Extracted records:
◇ ◇ ◇ ◇ ◇ ◇ ◇
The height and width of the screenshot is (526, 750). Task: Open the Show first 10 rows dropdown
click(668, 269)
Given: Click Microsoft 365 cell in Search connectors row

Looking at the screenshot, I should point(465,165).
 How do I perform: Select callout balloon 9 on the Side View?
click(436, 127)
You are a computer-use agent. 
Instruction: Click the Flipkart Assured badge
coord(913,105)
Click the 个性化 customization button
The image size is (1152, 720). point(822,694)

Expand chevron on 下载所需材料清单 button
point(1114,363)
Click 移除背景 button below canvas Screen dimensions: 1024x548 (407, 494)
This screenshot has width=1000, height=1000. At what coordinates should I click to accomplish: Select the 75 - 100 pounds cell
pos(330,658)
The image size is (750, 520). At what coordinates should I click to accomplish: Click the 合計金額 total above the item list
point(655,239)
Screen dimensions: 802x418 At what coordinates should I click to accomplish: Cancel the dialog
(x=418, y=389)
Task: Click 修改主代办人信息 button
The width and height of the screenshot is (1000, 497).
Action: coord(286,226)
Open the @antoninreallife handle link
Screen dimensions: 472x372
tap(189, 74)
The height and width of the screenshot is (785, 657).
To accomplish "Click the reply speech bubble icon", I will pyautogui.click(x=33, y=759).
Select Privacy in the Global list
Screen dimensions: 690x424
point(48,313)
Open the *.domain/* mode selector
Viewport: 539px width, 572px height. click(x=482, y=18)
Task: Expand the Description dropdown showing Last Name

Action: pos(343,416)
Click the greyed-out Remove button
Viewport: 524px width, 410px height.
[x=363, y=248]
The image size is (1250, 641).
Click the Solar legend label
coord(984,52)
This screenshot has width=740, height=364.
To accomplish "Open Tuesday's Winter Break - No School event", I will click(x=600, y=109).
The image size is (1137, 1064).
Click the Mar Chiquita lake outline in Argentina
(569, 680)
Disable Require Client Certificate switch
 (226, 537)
◇ ◇ ◇ ◇ ◇ ◇ ◇
In the answer, each line of the data must appear exactly as written.

The height and width of the screenshot is (526, 750). Task: Open the Show first 10 rows dropdown
click(668, 269)
Given: Click Microsoft 365 cell in Search connectors row

Looking at the screenshot, I should point(465,165).
 How do I perform: Select callout balloon 9 on the Side View?
click(436, 127)
You are a computer-use agent. 
Instruction: Click the Flipkart Assured badge
coord(913,105)
Click the 个性化 customization button
The image size is (1152, 720). point(822,694)

Expand chevron on 下载所需材料清单 button
point(1114,363)
Click 移除背景 button below canvas Screen dimensions: 1024x548 (407, 494)
This screenshot has width=1000, height=1000. At what coordinates should I click to accomplish: Select the 75 - 100 pounds cell
pos(330,658)
The image size is (750, 520). At what coordinates should I click to accomplish: Click the 合計金額 total above the item list
point(655,239)
Screen dimensions: 802x418 At what coordinates should I click to accomplish: Cancel the dialog
(x=418, y=389)
Task: Click 修改主代办人信息 button
The width and height of the screenshot is (1000, 497).
Action: coord(286,226)
Open the @antoninreallife handle link
Screen dimensions: 472x372
tap(189, 74)
The height and width of the screenshot is (785, 657).
To accomplish "Click the reply speech bubble icon", I will pyautogui.click(x=33, y=759).
Select Privacy in the Global list
Screen dimensions: 690x424
point(48,313)
Open the *.domain/* mode selector
Viewport: 539px width, 572px height. click(x=482, y=18)
Task: Expand the Description dropdown showing Last Name

Action: pos(343,416)
Click the greyed-out Remove button
Viewport: 524px width, 410px height.
[x=363, y=248]
The image size is (1250, 641).
Click the Solar legend label
coord(984,52)
This screenshot has width=740, height=364.
To accomplish "Open Tuesday's Winter Break - No School event", I will click(x=600, y=109).
The image size is (1137, 1064).
Click the Mar Chiquita lake outline in Argentina
(569, 680)
Disable Require Client Certificate switch
 (226, 537)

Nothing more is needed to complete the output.